23.04.2024 19:44, Andy Lutomirski пишет:
>> On Apr 23, 2024, at 4:02 AM, Stas Sergeev <stsp2@yandex.ru> wrote:
>>
>> This patch-set implements the OA2_INHERIT_CRED flag for openat2() syscall.
>> It is needed to perform an open operation with the creds that were in
>> effect when the dir_fd was opened. This allows the process to pre-open
>> some dirs and switch eUID (and other UIDs/GIDs) to the less-privileged
>> user, while still retaining the possibility to open/create files within
>> the pre-opened directory set.
> I like the concept, as it’s a sort of move toward a capability system. But I think that making a dirfd into this sort of capability would need to be much more explicit. Right now, any program could do this entirely by accident, and applying OA2_INHERIT_CRED to an fd fished out of /proc seems hazardous.
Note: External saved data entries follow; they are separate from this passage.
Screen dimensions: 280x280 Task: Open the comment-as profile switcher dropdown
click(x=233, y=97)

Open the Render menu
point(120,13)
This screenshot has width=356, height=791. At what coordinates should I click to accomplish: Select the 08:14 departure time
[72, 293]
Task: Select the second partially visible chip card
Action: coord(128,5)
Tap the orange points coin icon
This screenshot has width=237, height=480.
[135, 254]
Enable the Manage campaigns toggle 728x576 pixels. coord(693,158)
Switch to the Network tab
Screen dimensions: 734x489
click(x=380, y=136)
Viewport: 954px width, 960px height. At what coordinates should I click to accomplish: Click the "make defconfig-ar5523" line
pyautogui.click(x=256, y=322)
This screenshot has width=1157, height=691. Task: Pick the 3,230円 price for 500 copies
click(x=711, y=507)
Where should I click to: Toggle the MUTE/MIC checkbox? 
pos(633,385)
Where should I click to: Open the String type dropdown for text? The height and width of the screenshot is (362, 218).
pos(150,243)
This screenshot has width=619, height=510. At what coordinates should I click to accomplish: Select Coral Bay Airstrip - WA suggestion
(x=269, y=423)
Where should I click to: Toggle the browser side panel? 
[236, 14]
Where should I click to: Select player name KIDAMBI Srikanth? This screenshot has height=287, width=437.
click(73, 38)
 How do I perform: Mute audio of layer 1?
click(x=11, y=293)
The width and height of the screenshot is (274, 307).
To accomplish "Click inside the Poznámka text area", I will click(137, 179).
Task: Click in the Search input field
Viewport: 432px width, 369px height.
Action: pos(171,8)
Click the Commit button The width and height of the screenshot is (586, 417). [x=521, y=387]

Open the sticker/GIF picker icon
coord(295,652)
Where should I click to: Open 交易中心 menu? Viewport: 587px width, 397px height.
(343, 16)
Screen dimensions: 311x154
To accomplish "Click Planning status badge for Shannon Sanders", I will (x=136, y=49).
While I still don't quite understand
the threat of /proc symlinks, I posted
v4 which disallows them.

> So perhaps if an open file description for a directory could have something like FMODE_CRED, and if OA2_INHERIT_CRED also blocked .., magic links, symlinks to anywhere above the dirfd (or maybe all symlinks) and absolute path lookups, then this would be okay.

So I think this all is now done.

> Also, there are lots of ways that f_cred could be relevant: fsuid/fsgid, effective capabilities and security labels. And it gets more complex if this ever gets extended to support connecting or sending to a socket or if someone opens a device node.  Does CAP_SYS_ADMIN carry over?
Not any more, nothin is carried but
fsuid, fsgid, groupinfo.

Thank you.